Pakistanis mourned as mass funerals got underway Wednesday for 142
people, most of them children, killed the day before in a massacre by
the Taliban at a military-run school in the country's troubled
northwest.
Students
were gunned down and some of the female teachers were burned alive. The
attack was the deadliest slaughter of innocents in the country and
horrified a nation already weary of unending terrorist assaults. Army
commandos fought the Taliban in a day-long battle until the school was
cleared and the attackers dead.
The school was a scene of
heart-wrenching devastation as media were allowed in for the first time
Wednesday. Blood pooled on the floor and the stairs, amid broken window
glass and door frames. Torn notebooks, pieces of clothing and children's
shoes were scattered about. A pair of child's eyeglasses lay broken on
the ground.After the attackers entered the school, they made their way into the main auditorium where many students had gathered for an event, military spokesman Maj. Gen. Asim Bajwa told reporters during the tour. The militants then made their way to the hall's stage and started shooting at random.
As
students tried to flee for the doors, they were gunned down. The
military later recovered about 100 bodies from the auditorium alone,
according to the spokesman.
"This is not a human act," Bajwa said. "This is a national tragedy."
The
government declared a three-day mourning period, starting Wednesday.
Overnight, the body of the school principal, Tahira Qazi, was found
among the debris from the rampage. Her death raised further the earlier
reported death toll of 141.
Qazi, who was inside her office when
the militants made their way into the administration building 20 meters
(yards) from the auditorium, had ran and locked herself into the
bathroom but the attackers threw a grenade inside, through a vent, and
killed her. Bajwa said.
Some
of the funerals were held overnight, but most of the 132 children and 10
school staff members killed in the attack were to be buried Wednesday.
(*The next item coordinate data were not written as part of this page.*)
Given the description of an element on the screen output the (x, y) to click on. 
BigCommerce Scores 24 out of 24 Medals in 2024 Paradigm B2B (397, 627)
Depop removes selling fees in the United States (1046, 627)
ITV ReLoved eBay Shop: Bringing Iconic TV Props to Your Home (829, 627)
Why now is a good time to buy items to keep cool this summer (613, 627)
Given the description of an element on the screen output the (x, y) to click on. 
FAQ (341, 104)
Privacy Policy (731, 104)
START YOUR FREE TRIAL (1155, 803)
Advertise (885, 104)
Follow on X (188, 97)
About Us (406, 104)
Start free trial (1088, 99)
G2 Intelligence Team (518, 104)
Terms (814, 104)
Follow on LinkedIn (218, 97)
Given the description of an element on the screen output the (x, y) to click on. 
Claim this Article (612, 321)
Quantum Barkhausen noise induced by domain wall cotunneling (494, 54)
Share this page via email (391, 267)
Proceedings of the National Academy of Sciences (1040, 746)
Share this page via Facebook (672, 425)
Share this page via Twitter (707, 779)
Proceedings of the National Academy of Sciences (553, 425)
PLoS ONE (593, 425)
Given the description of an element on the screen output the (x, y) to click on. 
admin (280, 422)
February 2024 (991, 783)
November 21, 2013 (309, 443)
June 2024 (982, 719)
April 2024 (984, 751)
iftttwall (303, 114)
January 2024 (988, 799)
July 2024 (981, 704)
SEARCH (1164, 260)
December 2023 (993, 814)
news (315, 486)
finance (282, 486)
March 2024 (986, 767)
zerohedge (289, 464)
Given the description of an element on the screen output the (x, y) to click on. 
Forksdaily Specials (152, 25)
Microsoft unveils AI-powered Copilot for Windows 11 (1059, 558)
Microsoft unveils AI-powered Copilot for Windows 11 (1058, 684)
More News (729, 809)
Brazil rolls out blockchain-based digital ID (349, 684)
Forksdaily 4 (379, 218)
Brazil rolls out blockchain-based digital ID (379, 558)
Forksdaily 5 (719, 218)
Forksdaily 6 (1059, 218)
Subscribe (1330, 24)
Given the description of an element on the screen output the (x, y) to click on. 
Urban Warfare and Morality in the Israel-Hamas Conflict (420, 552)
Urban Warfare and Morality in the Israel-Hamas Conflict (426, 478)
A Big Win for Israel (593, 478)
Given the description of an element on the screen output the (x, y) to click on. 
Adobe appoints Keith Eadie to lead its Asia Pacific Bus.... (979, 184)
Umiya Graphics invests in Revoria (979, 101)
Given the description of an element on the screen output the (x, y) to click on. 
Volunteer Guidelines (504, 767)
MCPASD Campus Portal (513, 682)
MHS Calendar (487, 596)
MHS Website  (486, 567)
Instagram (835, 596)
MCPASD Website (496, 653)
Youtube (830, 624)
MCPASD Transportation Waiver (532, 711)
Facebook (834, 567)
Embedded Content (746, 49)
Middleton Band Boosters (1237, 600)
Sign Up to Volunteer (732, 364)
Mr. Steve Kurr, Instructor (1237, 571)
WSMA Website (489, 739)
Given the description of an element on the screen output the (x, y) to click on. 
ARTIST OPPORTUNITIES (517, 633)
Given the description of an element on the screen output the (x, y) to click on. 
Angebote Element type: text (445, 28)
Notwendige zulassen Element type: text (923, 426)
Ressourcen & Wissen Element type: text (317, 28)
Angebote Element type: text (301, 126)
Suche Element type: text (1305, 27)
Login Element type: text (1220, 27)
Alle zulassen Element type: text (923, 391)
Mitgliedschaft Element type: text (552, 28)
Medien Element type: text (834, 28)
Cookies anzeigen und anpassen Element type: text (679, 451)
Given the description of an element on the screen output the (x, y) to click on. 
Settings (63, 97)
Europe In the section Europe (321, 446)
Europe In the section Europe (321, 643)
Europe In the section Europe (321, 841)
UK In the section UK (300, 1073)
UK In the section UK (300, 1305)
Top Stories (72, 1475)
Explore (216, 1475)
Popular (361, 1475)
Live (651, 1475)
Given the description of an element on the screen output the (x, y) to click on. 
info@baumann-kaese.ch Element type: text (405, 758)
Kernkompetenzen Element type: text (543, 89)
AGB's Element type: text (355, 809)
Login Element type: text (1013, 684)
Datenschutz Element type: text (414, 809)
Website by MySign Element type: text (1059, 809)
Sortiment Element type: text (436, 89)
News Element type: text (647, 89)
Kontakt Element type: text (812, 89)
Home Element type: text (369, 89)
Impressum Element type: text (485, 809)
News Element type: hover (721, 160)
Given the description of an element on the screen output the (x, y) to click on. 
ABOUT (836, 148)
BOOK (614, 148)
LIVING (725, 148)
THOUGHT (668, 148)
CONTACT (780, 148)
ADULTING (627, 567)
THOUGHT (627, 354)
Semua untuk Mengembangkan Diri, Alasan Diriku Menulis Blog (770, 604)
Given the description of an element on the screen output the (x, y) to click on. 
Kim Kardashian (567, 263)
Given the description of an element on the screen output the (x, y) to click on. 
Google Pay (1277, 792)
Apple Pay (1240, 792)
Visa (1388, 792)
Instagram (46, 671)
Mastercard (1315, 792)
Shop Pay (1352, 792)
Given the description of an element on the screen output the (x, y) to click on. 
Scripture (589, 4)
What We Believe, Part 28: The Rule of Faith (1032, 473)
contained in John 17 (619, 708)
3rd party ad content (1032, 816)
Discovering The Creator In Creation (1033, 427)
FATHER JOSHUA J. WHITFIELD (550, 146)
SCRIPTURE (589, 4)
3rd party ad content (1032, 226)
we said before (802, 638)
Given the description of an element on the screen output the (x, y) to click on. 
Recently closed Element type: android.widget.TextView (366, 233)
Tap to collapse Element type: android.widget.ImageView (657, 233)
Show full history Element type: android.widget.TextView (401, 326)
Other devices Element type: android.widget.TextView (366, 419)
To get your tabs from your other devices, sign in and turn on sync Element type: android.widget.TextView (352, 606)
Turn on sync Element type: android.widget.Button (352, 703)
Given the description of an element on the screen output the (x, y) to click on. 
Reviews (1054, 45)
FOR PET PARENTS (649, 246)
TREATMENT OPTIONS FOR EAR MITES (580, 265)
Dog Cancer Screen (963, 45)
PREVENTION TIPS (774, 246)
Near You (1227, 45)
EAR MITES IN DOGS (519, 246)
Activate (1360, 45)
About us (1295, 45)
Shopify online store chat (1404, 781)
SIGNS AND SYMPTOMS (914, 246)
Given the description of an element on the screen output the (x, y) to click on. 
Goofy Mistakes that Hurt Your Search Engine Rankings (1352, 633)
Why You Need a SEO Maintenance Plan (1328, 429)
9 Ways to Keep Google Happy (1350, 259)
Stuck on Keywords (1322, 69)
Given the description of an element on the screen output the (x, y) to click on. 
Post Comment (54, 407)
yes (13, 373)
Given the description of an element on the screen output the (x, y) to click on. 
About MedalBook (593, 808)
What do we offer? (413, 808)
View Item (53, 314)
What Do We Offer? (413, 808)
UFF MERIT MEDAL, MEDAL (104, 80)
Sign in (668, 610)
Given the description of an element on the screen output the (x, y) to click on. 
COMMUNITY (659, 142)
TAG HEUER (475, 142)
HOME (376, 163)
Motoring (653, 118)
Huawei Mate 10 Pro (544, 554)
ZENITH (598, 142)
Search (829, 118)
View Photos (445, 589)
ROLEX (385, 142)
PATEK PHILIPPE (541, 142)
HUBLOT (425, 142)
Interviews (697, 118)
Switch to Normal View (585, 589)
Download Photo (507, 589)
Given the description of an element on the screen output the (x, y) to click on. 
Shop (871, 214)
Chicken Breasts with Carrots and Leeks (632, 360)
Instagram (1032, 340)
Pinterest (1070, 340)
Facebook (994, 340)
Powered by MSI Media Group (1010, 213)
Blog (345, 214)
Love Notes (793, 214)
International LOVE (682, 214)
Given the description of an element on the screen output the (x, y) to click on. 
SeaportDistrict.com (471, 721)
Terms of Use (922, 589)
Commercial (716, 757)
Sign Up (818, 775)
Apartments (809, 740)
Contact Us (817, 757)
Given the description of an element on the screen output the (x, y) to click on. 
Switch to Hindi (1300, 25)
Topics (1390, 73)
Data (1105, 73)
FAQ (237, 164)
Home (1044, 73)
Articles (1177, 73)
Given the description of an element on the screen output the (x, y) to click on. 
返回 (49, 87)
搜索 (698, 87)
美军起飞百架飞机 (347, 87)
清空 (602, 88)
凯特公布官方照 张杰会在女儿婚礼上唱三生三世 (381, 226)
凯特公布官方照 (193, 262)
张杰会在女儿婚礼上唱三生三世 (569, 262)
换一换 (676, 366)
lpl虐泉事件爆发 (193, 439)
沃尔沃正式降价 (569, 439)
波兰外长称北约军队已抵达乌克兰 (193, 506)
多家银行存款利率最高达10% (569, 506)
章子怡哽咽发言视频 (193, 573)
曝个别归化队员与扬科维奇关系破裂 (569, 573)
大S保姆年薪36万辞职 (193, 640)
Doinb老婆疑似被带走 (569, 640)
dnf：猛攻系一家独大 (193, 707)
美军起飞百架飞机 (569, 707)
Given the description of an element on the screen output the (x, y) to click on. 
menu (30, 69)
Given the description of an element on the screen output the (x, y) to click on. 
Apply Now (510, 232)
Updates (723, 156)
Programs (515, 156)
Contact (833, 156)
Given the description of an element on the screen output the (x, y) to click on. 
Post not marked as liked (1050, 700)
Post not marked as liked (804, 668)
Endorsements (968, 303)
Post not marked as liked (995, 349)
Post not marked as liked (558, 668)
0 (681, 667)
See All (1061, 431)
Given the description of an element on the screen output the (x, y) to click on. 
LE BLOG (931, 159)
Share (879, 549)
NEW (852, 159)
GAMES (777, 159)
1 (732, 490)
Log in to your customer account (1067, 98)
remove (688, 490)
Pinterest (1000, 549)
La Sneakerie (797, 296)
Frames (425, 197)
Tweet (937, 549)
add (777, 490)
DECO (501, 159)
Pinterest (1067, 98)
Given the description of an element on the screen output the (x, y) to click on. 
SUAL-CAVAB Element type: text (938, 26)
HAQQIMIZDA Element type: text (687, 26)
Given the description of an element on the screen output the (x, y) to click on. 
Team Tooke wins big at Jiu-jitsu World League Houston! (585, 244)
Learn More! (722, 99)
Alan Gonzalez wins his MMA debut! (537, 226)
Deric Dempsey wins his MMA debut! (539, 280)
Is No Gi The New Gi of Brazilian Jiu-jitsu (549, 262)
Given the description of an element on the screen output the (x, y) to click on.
Another 121 students and three staff members were wounded.
"They
finished in minutes what I had lived my whole life for, my son," said
laborer Akhtar Hussain, tears streaming down his face as he buried his
14-year-old, Fahad. He said he had worked for years in Dubai to earn a
livelihood for his children.
"That innocent one is now gone in the grave, and I can't wait
to join him, I can't live anymore," he wailed, banging his fists against
his head.The Taliban said the attack was revenge for a military offensive against their safe havens in the northwest, along the border with Afghanistan, which began in June. Analysts said the school siege showed that even diminished, the militant group still could inflict horrific carnage.
The attack drew swift condemnation from around the world. President Barack Obama said the "terrorists have once again showed their depravity."
Pakistan's
teenage Nobel Peace laureate Malala Yousafzai — herself a survivor of a
Taliban shooting — said she was "heartbroken" by the bloodshed.
Even Taliban militants in neighboring Afghanistan decried the killing spree, calling it "un-Islamic."
Pakistani Prime Minister
Nawaz Sharif pledged to step up the campaign that — along with U.S.
drone strikes — has targeted the militants.
"We
must not forget these scenes," Sharif said Wednesday at a top-level
meeting in Peshawar. "The way they left bullet holes in the bodies of
innocent kids, the way they tore apart their faces with bullets."
Sharif
said he spoke to Afghan President Ashraf Ghani late Tuesday to discuss
how both countries could do more to fight terrorism. The two agreed to
launch fresh operations on their respective sides of the border, he
said, and pledged to "clean this region from terrorism."
In
neighboring India, which has long accused Pakistan of supporting
anti-India guerrillas, schools on Wednesday observed two minutes of
silence for the Peshawar victims at the urging of Prime Minister
Narendra Modi, who called the attack "a senseless act of unspeakable
brutality."
In an email on
Wednesday, the Pakistani Taliban spokesman Mohammad Khurasani claimed
the attack was justified because the Pakistani army has allegedly long
been killing innocent children and families of their fighters.
He vowed more such militant attacks and told Pakistani civilians to detach themselves from all military institution.